We literally have proof that an iron age ontology of meaning as represented in Chinese characters is 40% more efficient than naive statistical analysis over a semi phonetic language and we still are acting like more compute will solve all our problems.

retsibsi 4 hours ago | parent | next [-]

> We literally have proof that an iron age ontology of meaning as represented in Chinese characters is 40% more efficient than naive statistical analysis over a semi phonetic language

Can you elaborate? I think you're talking about https://github.com/PastaPastaPasta/llm-chinese-english , but I read those findings as far more nuanced and ambiguous than what you seem to be claiming here.

umanwizard 4 hours ago | parent | prev [-]

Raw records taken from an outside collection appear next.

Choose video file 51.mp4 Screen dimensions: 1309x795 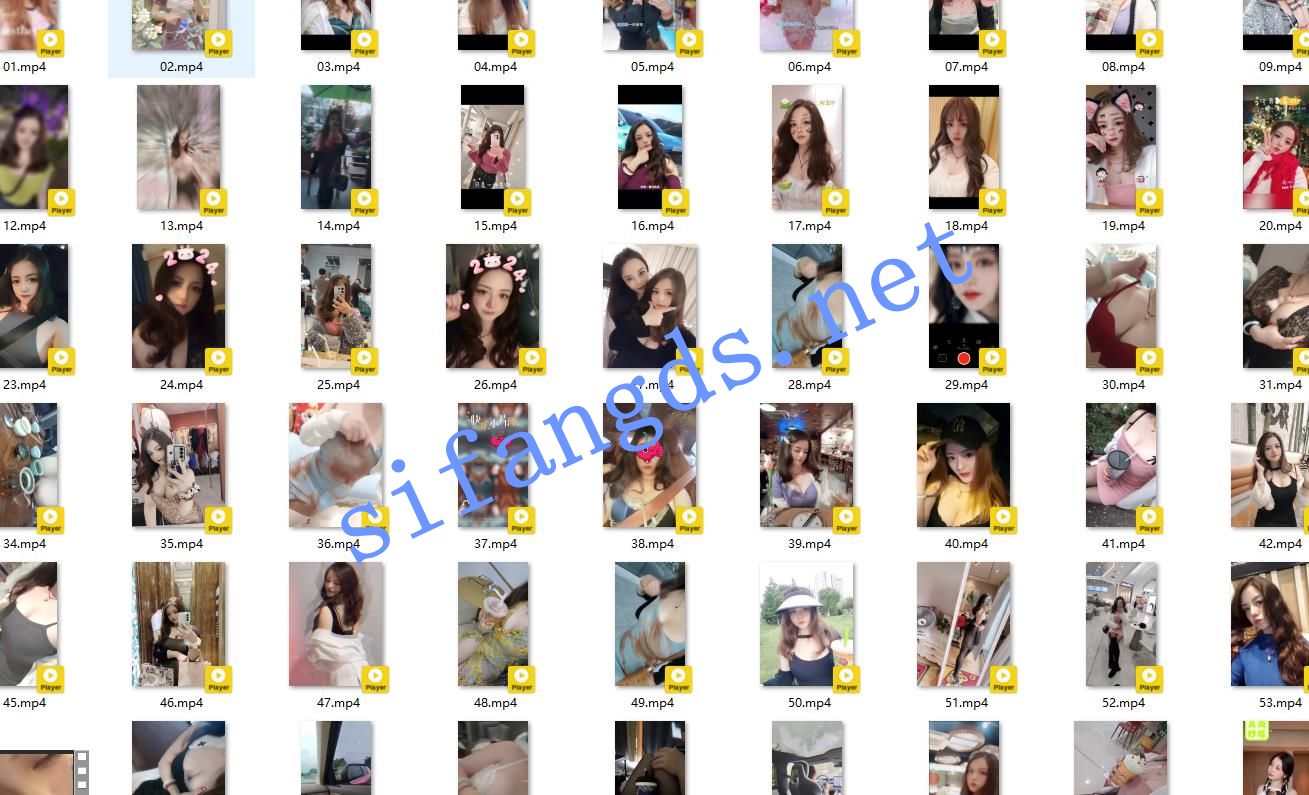click(965, 625)
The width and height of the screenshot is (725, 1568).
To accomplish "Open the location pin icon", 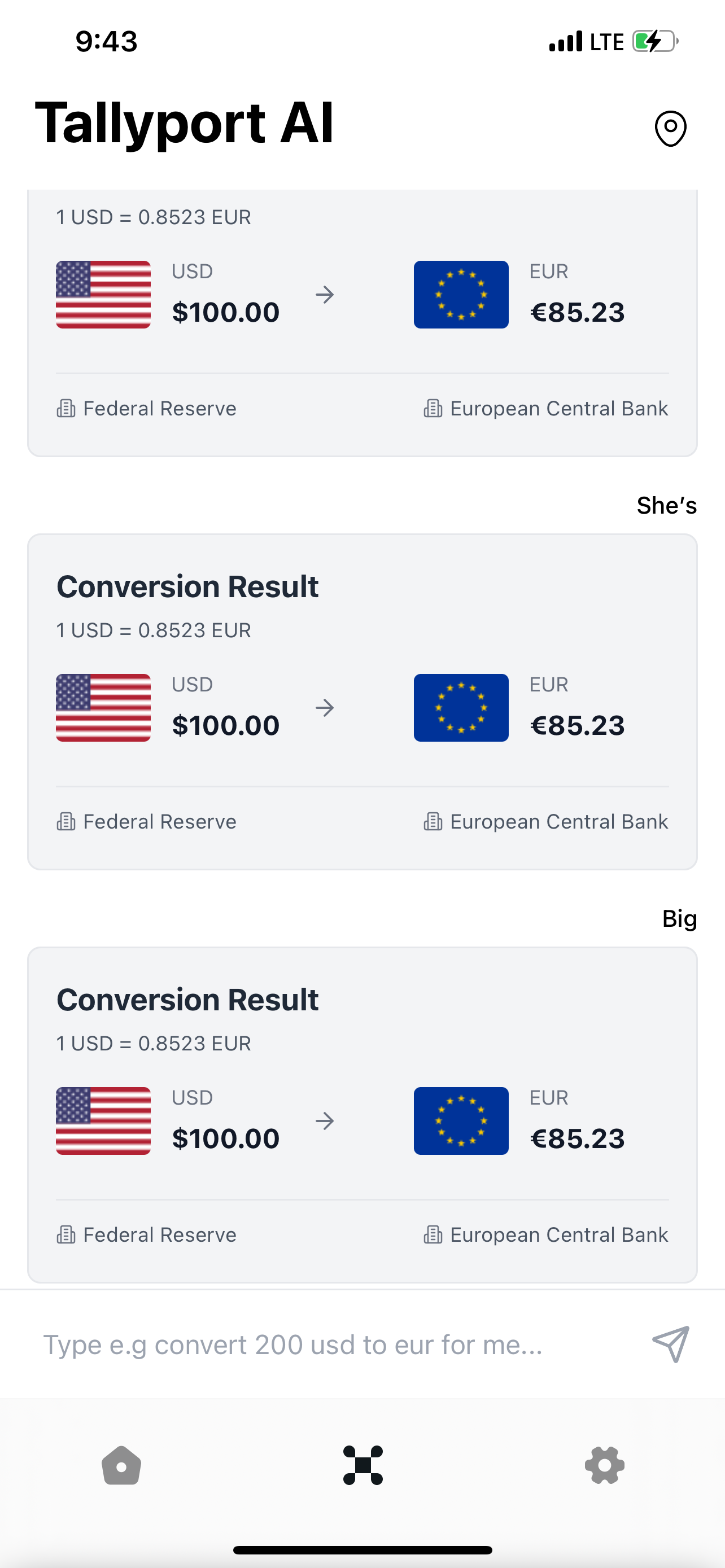I will coord(670,129).
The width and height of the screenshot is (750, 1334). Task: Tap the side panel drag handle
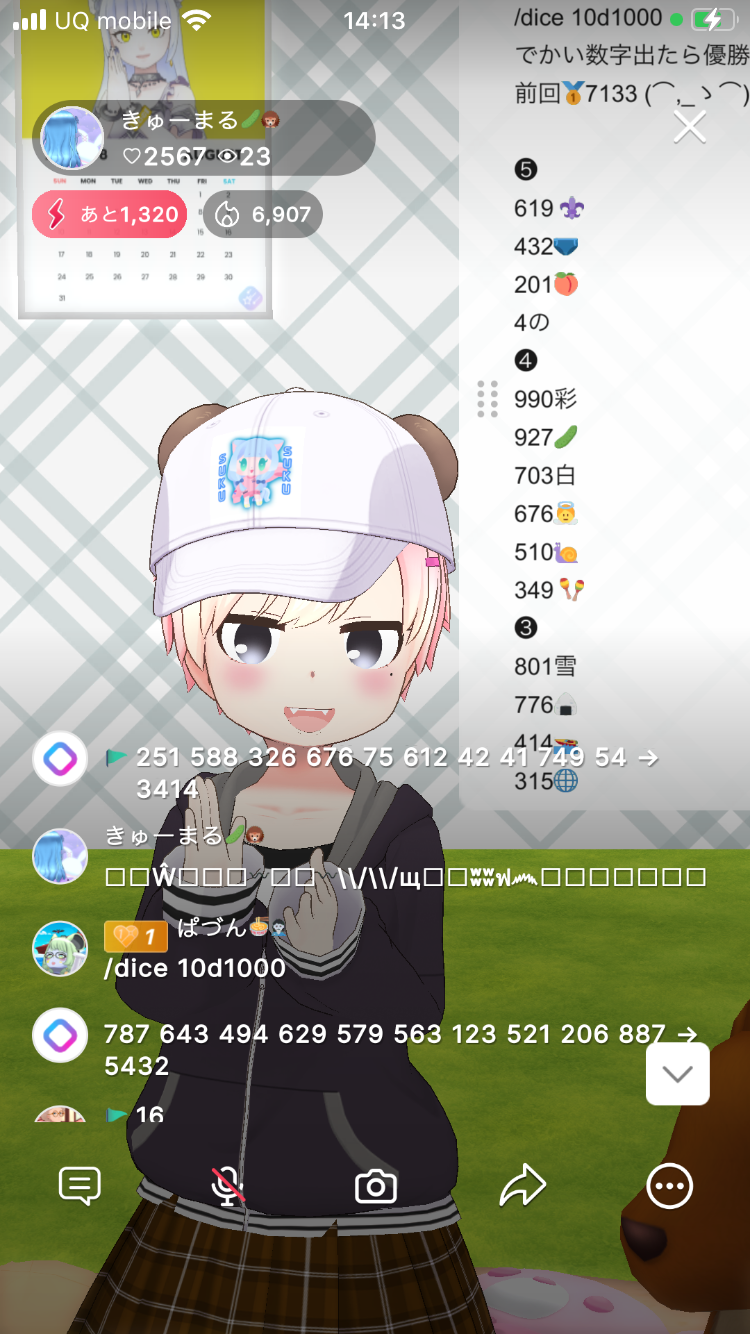[487, 399]
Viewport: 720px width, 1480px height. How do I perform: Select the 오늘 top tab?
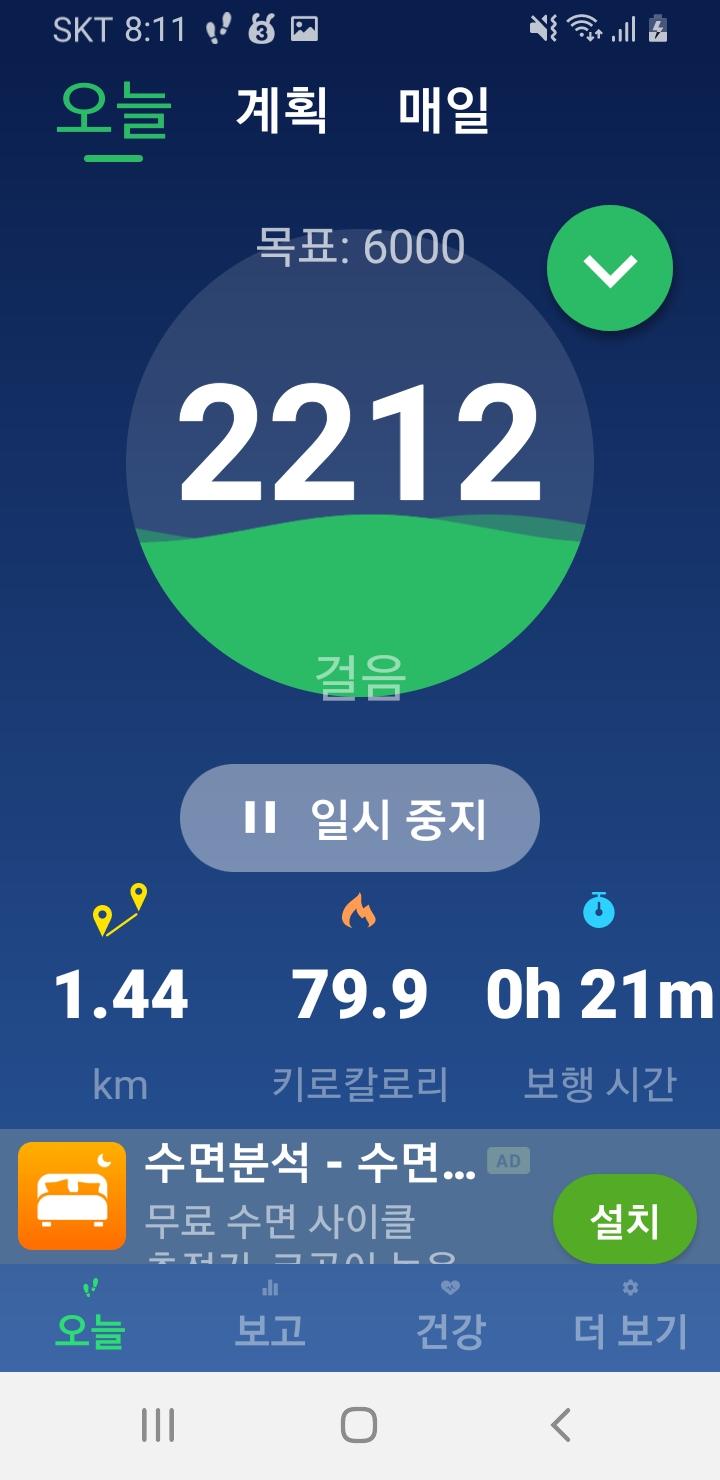click(x=113, y=110)
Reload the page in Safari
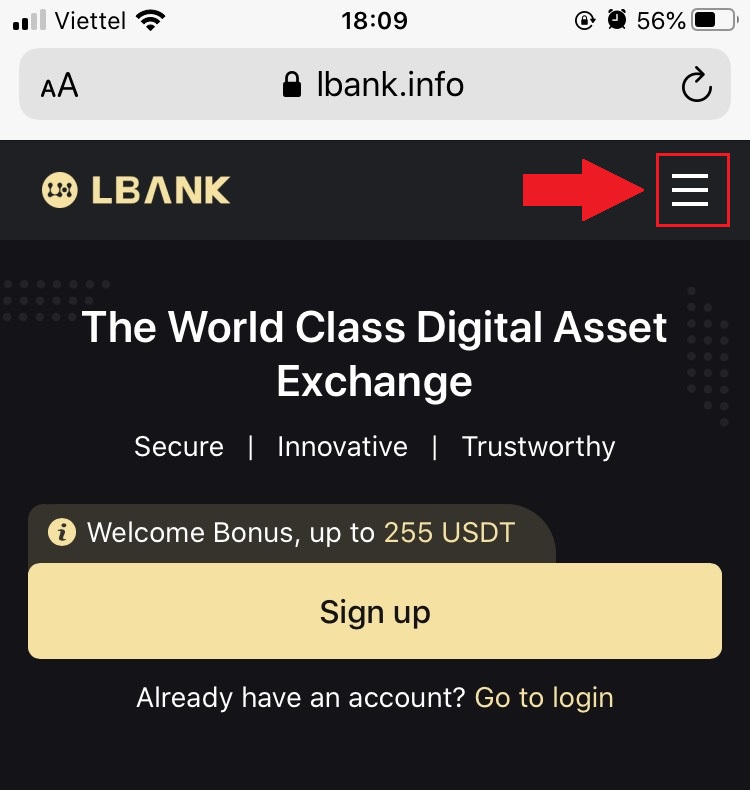The width and height of the screenshot is (750, 790). (x=696, y=85)
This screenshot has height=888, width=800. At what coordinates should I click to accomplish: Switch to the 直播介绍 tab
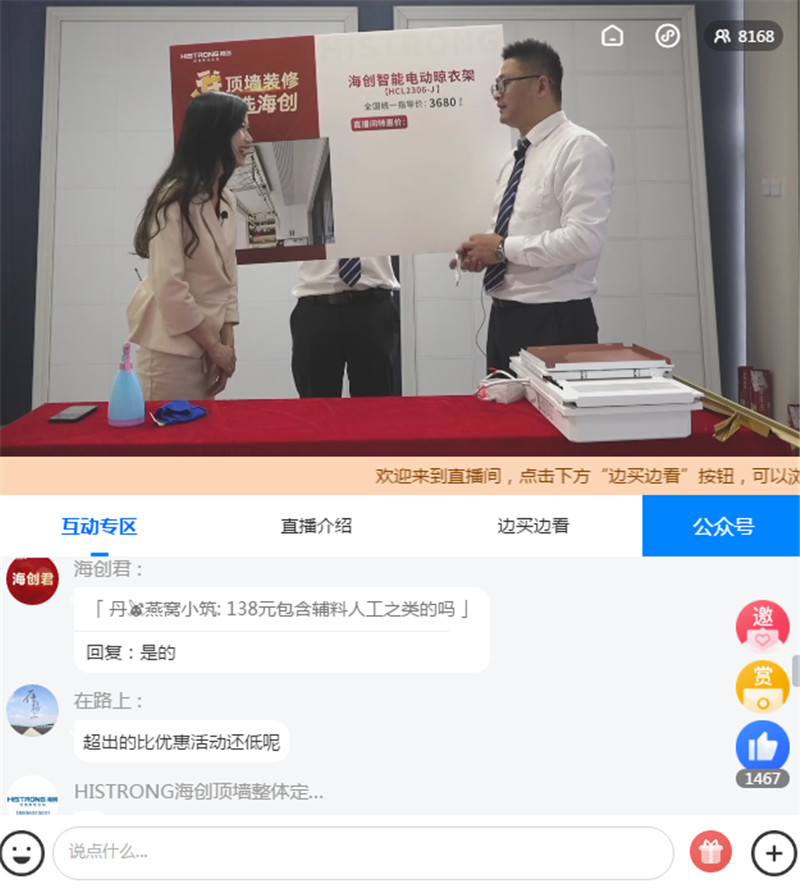click(x=316, y=526)
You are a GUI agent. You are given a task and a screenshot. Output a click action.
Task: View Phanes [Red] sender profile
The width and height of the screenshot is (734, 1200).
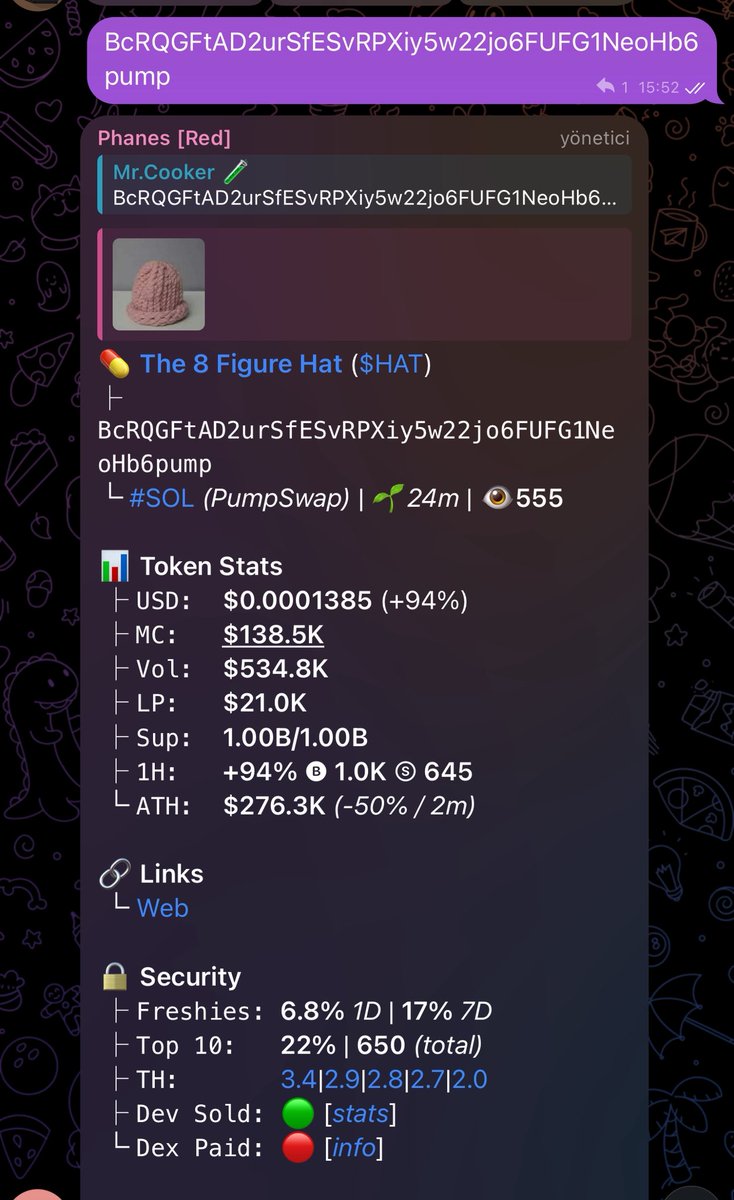(x=164, y=138)
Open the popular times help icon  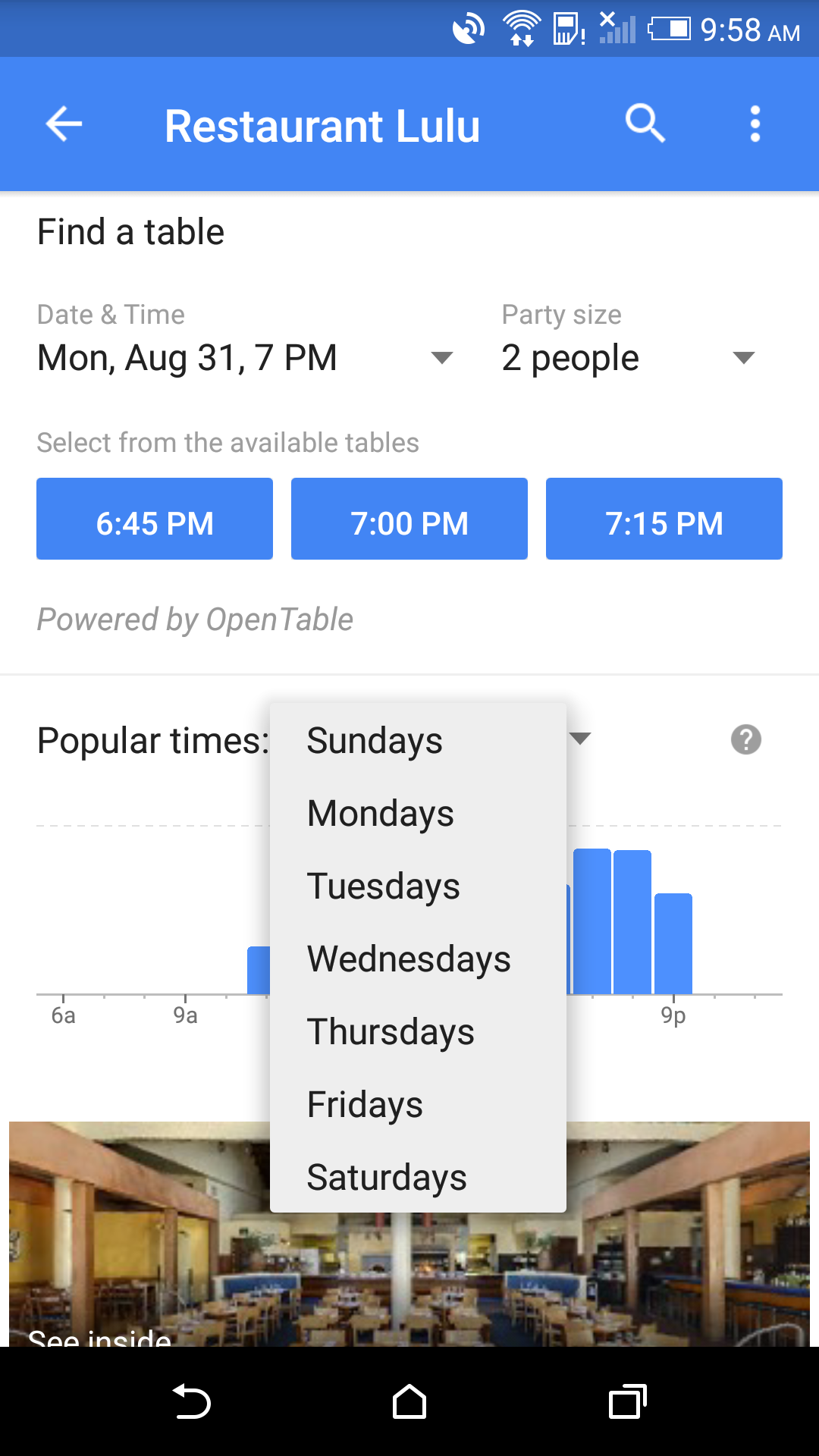746,739
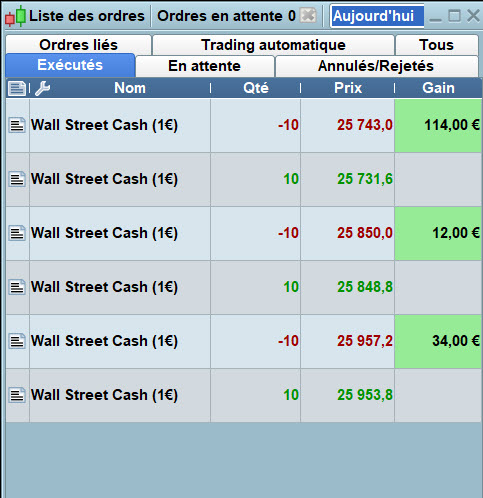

> We literally have proof that an iron age ontology of meaning as represented in Chinese characters is 40% more efficient than naive statistical analysis over a semi phonetic language and we still are acting like more compute will solve all our problems.

Post a link because until you do, I’m almost certain this is pseudoscientific crankery.

Chinese characters are not an “iron age ontology of meaning” nor anything close to that.

Also please cite the specific results in centuries-old “language theory” that you’re referring to. Did Saussure have something to say about LLMs? Or someone even older?